(Dataset excerpts)
┄┄┄┄┄┄┄┄┄┄┄┄┄┄┄┄┄┄┄┄

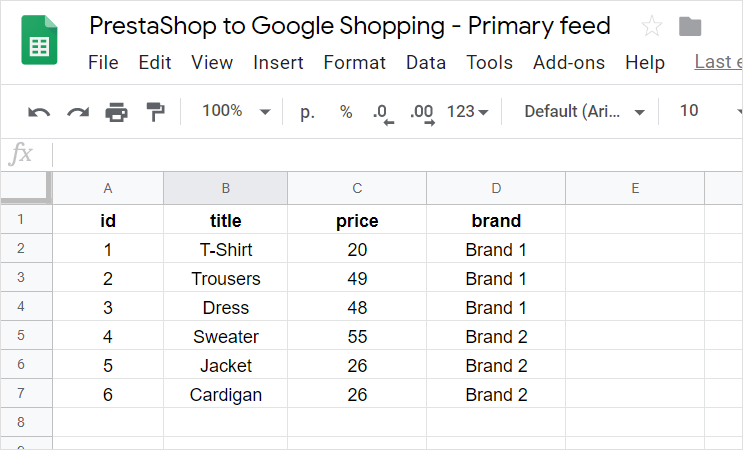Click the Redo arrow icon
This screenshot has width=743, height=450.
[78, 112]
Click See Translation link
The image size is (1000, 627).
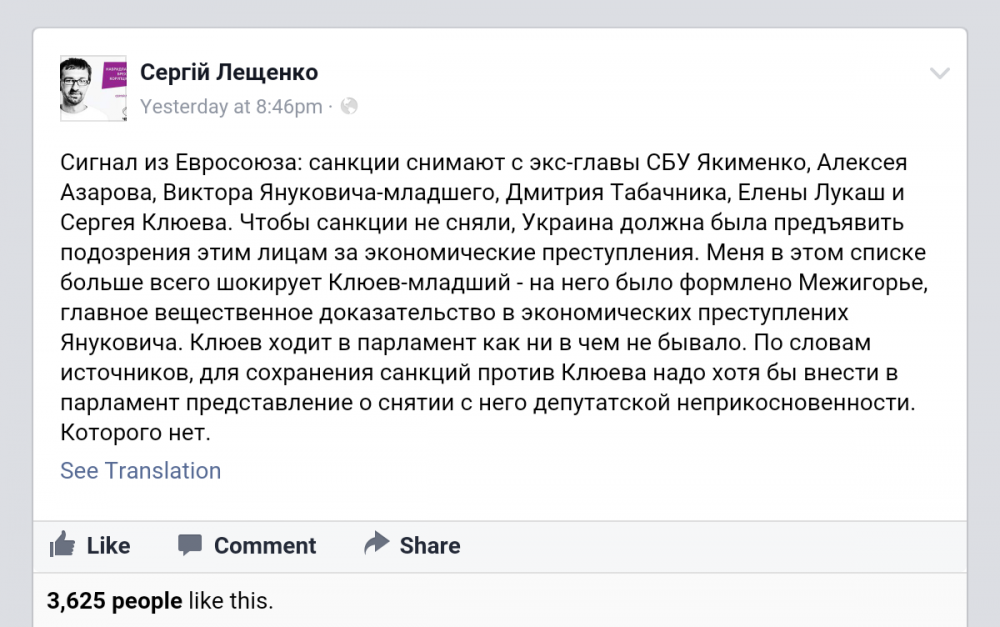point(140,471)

┄┄┄┄┄┄┄┄┄┄┄┄┄┄┄┄┄┄┄┄

▸ Try it
Could you write out, word for word, the lines from the one containing "Click See Translation link" through the last line of the records, leaving out the pictures?

▸ Answer to the exercise
Click See Translation link
The image size is (1000, 627).
point(140,471)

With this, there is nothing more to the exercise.